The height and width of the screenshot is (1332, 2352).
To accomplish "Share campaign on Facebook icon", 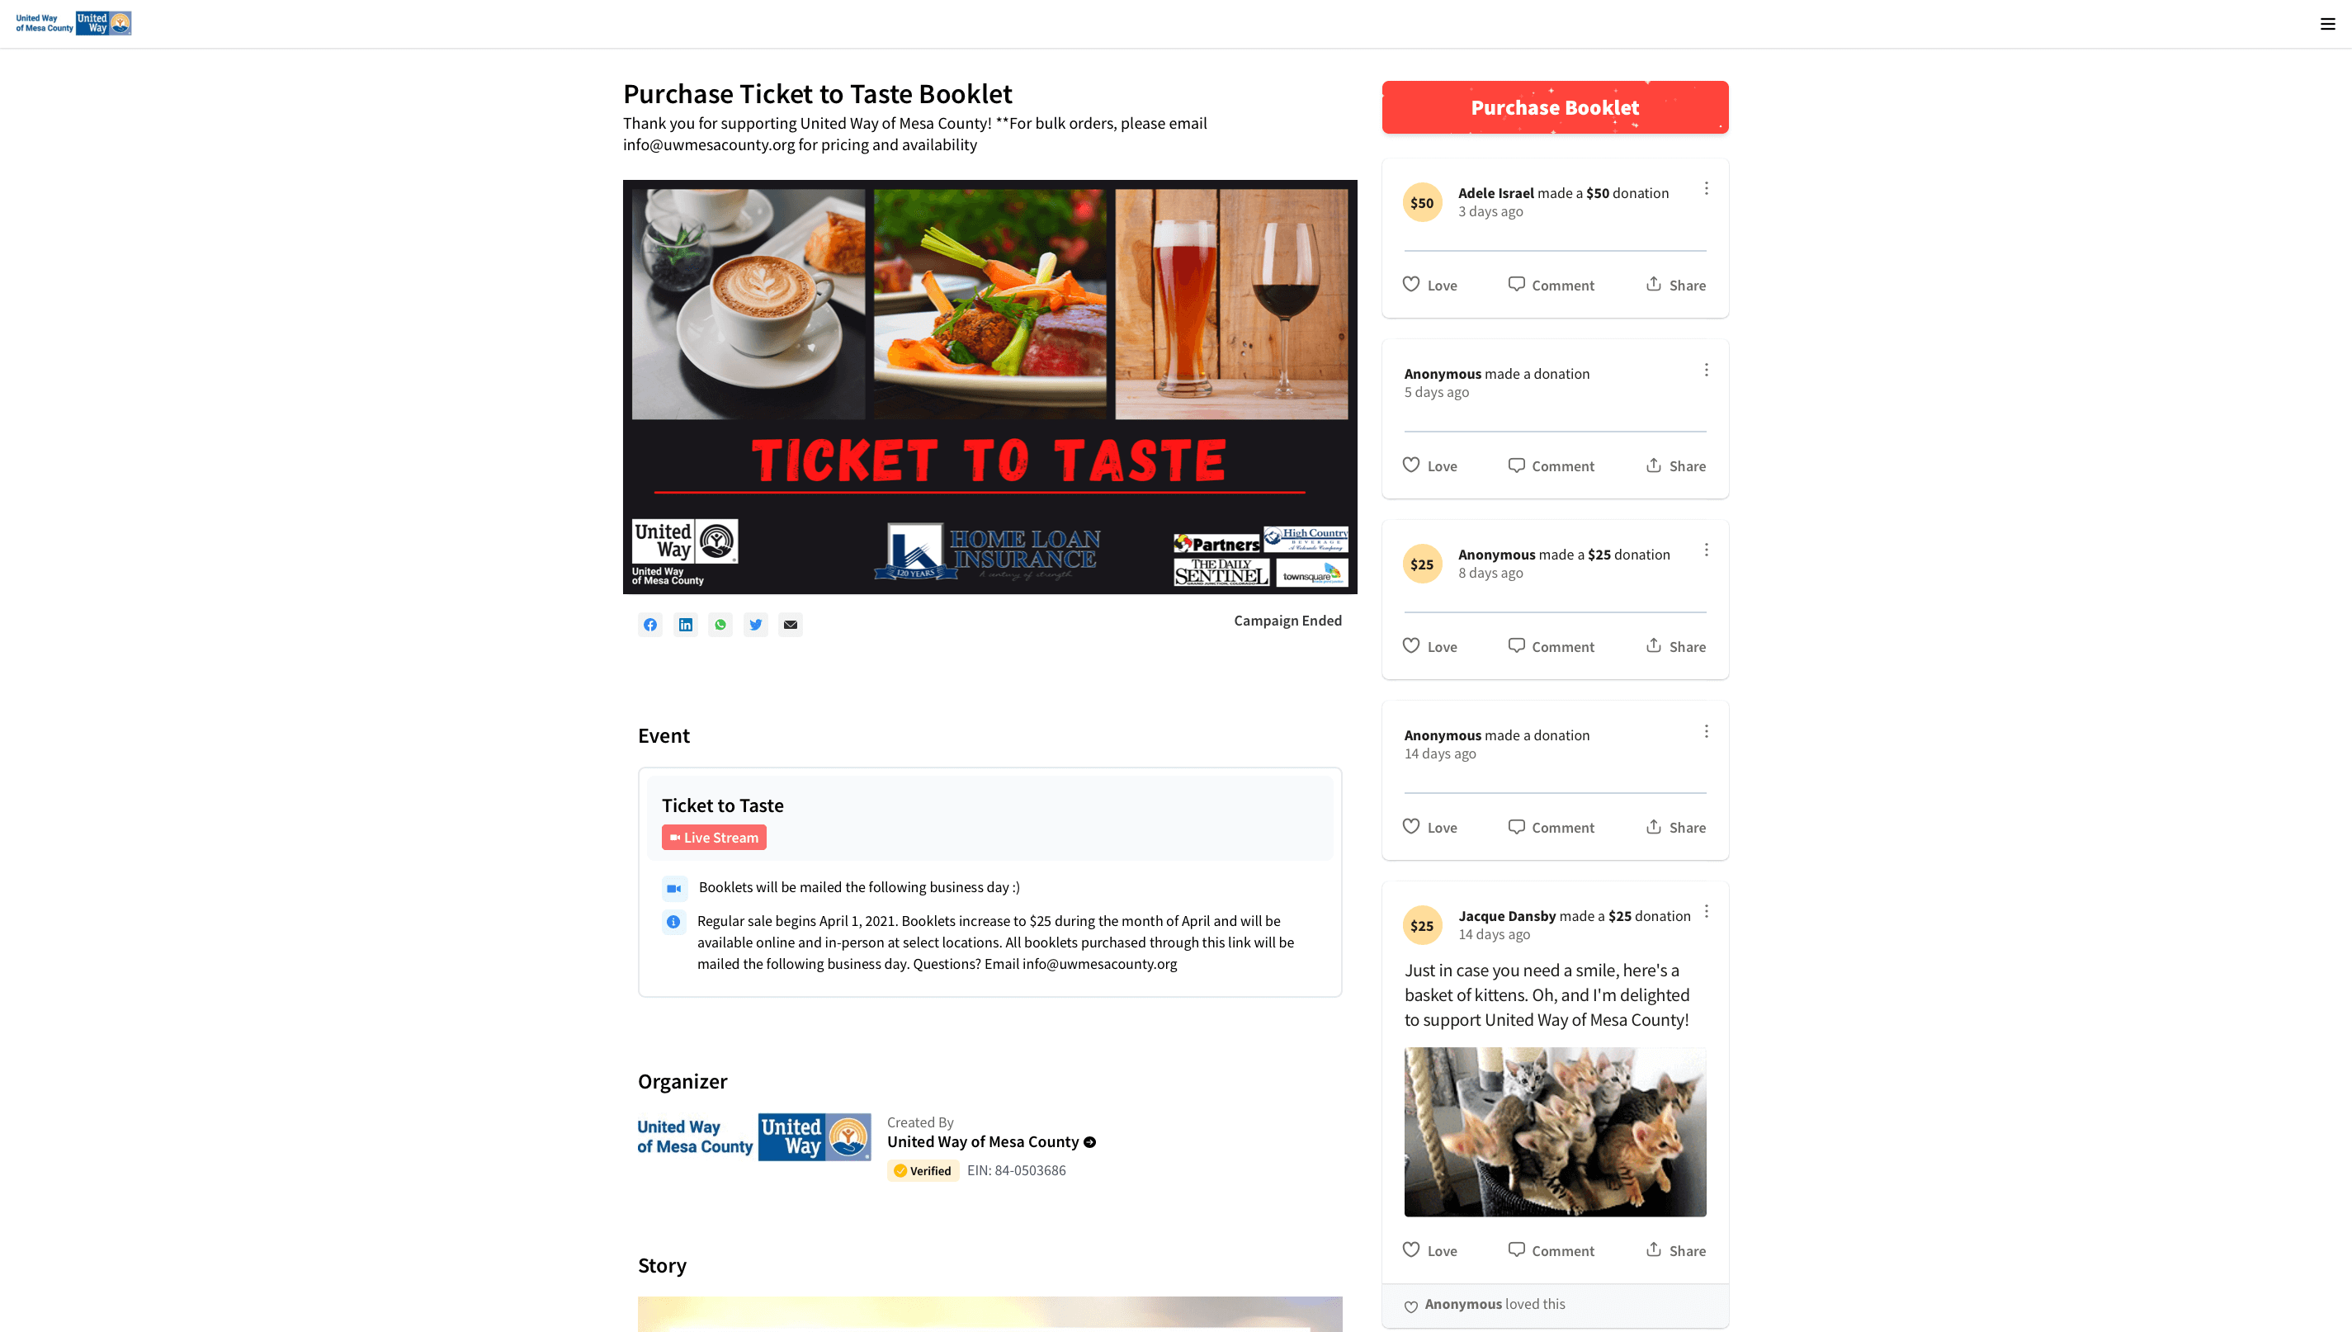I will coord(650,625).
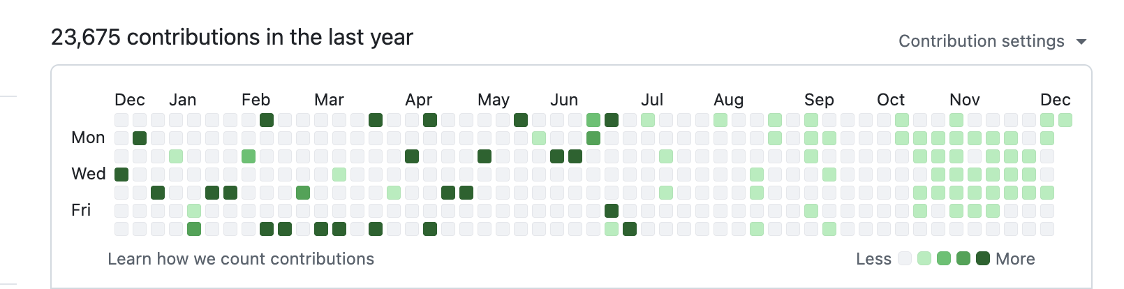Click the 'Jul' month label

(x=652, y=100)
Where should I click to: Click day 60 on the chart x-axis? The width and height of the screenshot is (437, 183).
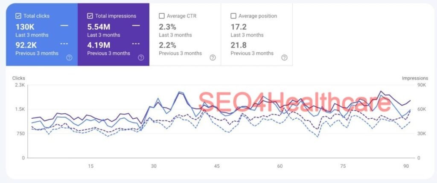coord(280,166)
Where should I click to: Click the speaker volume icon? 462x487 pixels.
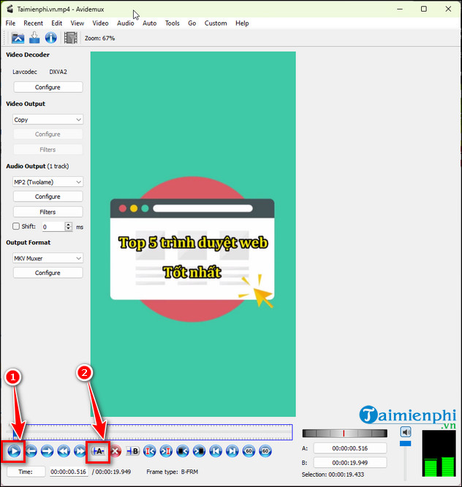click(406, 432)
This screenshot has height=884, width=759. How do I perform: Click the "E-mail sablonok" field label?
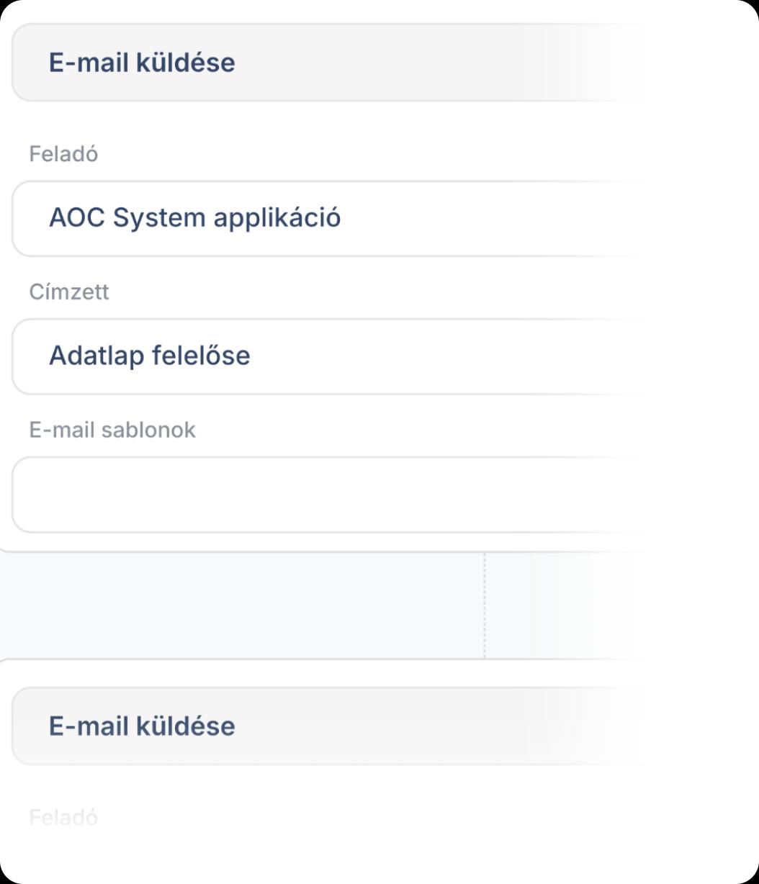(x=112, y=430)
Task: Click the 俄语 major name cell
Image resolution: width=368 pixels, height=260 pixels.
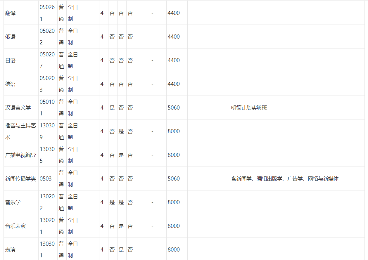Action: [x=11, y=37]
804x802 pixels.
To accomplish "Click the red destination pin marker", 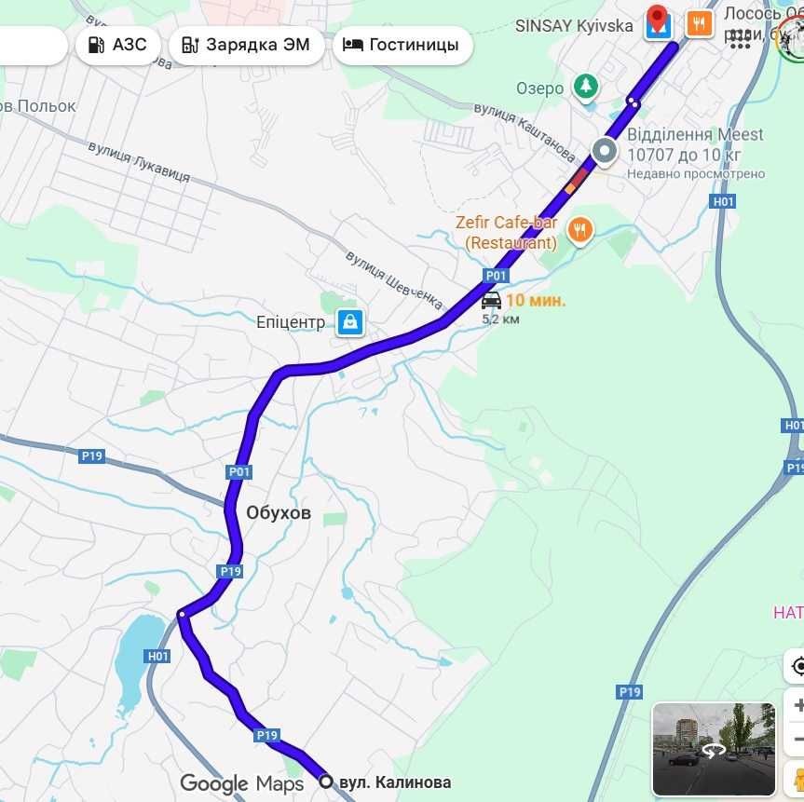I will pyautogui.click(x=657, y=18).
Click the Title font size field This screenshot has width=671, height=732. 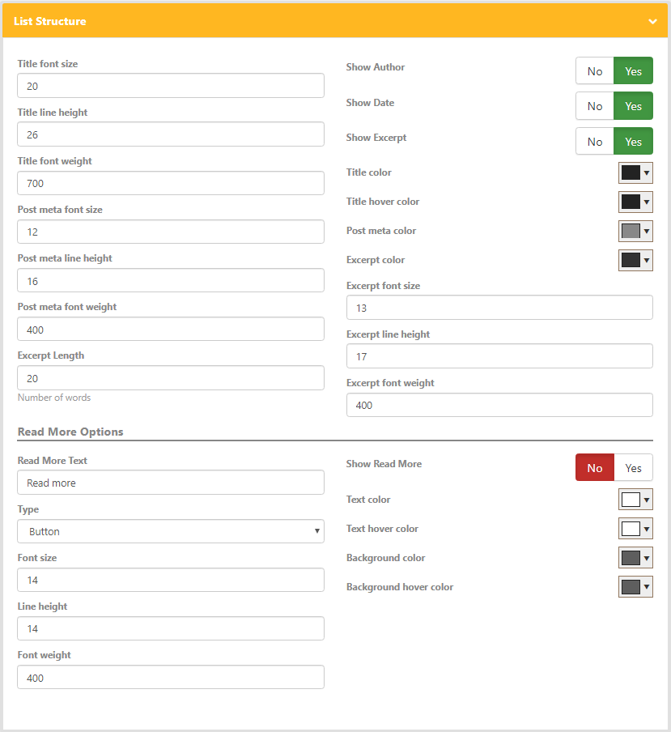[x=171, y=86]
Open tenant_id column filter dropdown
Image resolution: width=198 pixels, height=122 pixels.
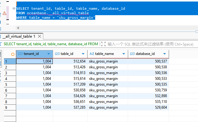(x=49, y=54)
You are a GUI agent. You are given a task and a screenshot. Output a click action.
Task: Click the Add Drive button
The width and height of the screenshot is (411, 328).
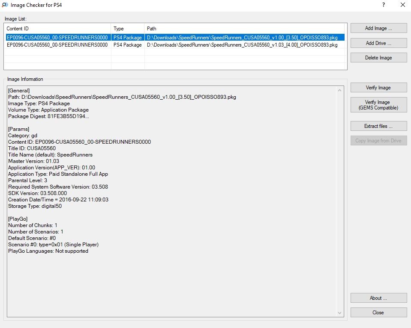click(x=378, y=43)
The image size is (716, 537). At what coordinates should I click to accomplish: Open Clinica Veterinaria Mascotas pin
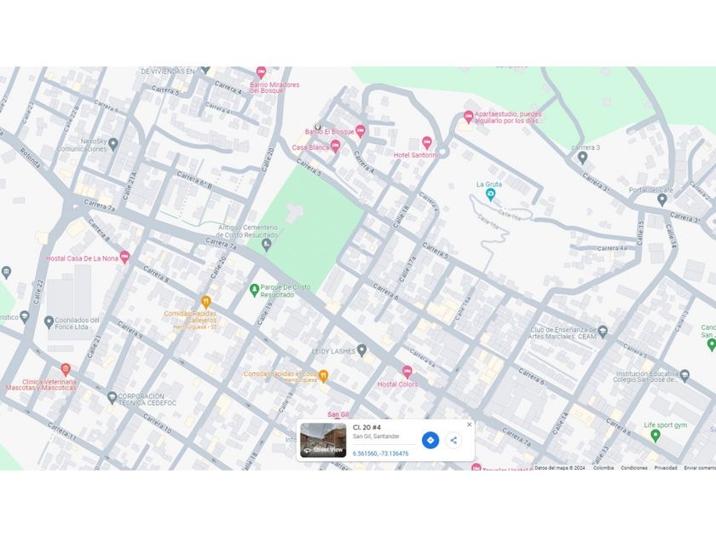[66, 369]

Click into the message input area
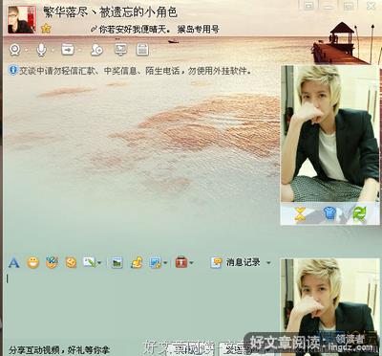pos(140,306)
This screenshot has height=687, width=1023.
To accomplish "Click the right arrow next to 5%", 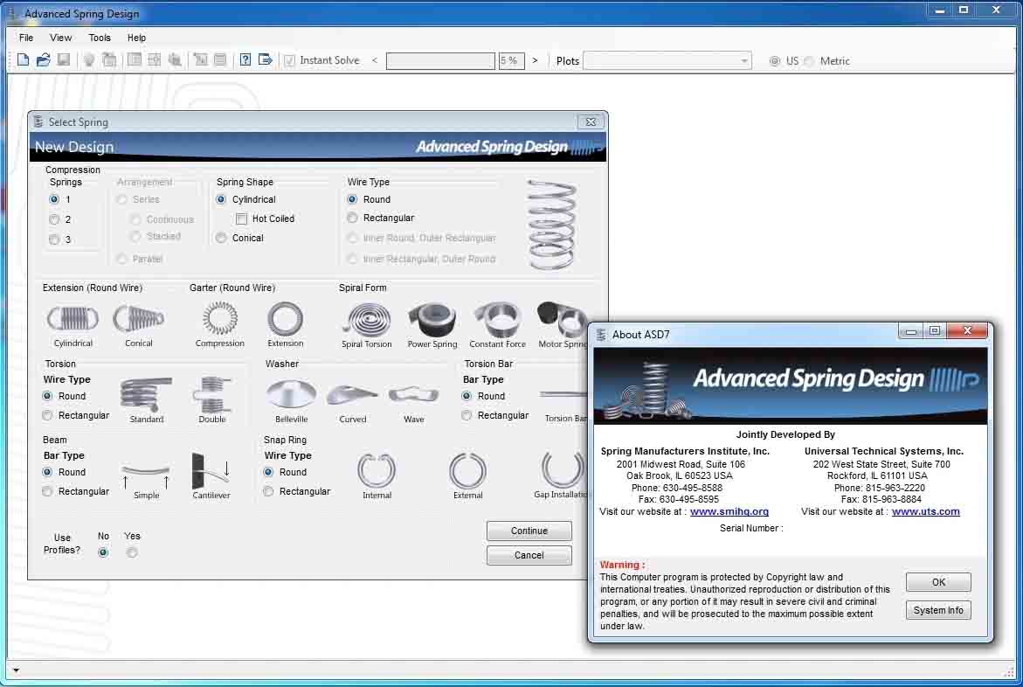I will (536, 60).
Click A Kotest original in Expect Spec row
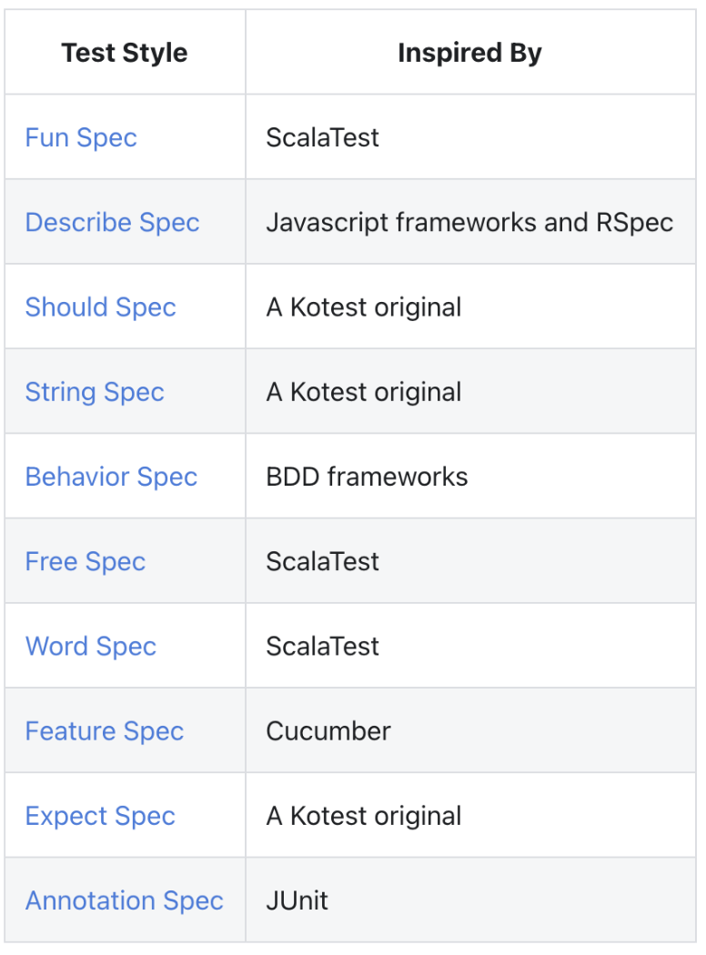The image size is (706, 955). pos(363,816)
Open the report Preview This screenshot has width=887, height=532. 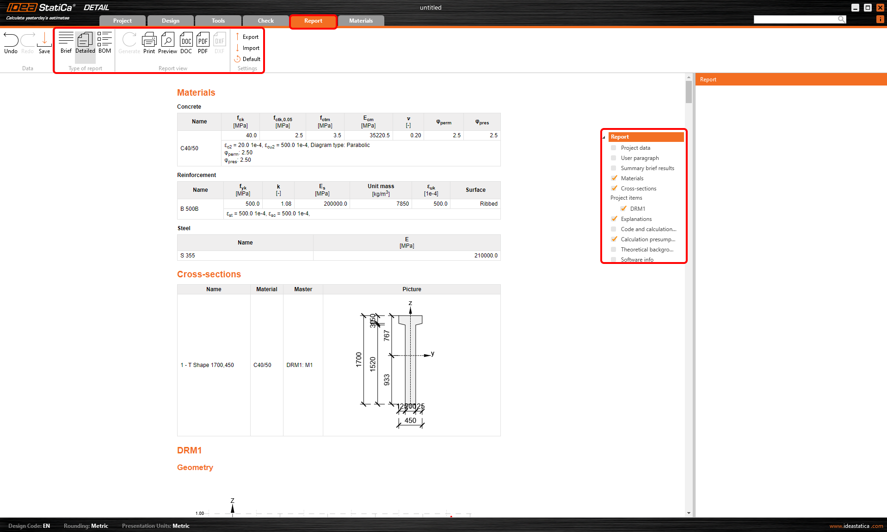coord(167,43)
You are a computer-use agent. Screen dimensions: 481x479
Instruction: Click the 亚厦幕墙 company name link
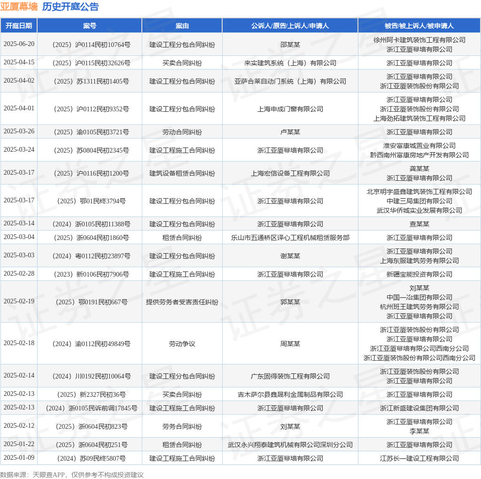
........
:: REQUIRED ACTION ::
Each line holding "agent" should be copied from the material above.

:: RESULT OF THE TASK ::
You are a GUI agent. You are given a task and a screenshot. Output a click action.
You are a computer-use agent. Screen dimensions: 481x479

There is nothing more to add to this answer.